Beginning with the line where "info@trabuccofish.cz (78, 56)" occurs, set down each line of the records through the final one, exactly and without additions.

### PROVIDED RECORDS
■ ■ ■ ■ ■ ■ ■

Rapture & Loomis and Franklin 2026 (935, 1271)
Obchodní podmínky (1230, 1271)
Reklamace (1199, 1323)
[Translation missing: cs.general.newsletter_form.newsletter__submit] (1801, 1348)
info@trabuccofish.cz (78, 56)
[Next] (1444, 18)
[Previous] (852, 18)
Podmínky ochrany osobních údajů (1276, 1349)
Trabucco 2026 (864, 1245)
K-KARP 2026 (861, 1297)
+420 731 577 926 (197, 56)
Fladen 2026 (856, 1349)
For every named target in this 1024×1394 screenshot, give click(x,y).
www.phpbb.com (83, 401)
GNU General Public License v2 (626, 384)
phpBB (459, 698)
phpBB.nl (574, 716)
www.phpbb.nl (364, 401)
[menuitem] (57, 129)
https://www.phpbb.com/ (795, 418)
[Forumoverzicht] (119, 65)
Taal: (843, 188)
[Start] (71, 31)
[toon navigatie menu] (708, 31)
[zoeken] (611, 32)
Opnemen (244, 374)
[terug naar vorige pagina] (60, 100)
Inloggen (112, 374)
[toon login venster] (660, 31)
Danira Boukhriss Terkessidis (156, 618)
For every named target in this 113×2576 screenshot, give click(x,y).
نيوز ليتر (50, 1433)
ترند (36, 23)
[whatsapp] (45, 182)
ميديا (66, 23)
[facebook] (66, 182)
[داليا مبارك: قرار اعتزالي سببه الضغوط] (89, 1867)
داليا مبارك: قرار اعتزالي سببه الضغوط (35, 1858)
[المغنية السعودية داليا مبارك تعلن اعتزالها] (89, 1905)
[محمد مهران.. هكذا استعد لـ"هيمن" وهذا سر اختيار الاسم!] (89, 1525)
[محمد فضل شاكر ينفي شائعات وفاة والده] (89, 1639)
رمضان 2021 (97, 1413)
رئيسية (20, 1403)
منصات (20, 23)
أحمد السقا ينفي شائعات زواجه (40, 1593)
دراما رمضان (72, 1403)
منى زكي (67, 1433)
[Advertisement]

■ ■ ■ ■ ■ ■ ■

### RESPONSE TO THIS TASK
info@trabuccofish.cz (78, 56)
[Next] (1444, 18)
[Previous] (852, 18)
Podmínky ochrany osobních údajů (1276, 1349)
Trabucco 2026 (864, 1245)
K-KARP 2026 (861, 1297)
+420 731 577 926 (197, 56)
Fladen 2026 (856, 1349)
For every named target in this 1024×1394 screenshot, give click(x,y).
www.phpbb.com (83, 401)
GNU General Public License v2 (626, 384)
phpBB (459, 698)
phpBB.nl (574, 716)
www.phpbb.nl (364, 401)
[menuitem] (57, 129)
https://www.phpbb.com/ (795, 418)
[Forumoverzicht] (119, 65)
Taal: (843, 188)
[Start] (71, 31)
[toon navigatie menu] (708, 31)
[zoeken] (611, 32)
Opnemen (244, 374)
[terug naar vorige pagina] (60, 100)
Inloggen (112, 374)
[toon login venster] (660, 31)
Danira Boukhriss Terkessidis (156, 618)
For every named target in this 113×2576 screenshot, give click(x,y).
نيوز ليتر (50, 1433)
ترند (36, 23)
[whatsapp] (45, 182)
ميديا (66, 23)
[facebook] (66, 182)
[داليا مبارك: قرار اعتزالي سببه الضغوط] (89, 1867)
داليا مبارك: قرار اعتزالي سببه الضغوط (35, 1858)
[المغنية السعودية داليا مبارك تعلن اعتزالها] (89, 1905)
[محمد مهران.. هكذا استعد لـ"هيمن" وهذا سر اختيار الاسم!] (89, 1525)
[محمد فضل شاكر ينفي شائعات وفاة والده] (89, 1639)
رمضان 2021 (97, 1413)
رئيسية (20, 1403)
منصات (20, 23)
أحمد السقا ينفي شائعات زواجه (40, 1593)
دراما رمضان (72, 1403)
منى زكي (67, 1433)
[Advertisement]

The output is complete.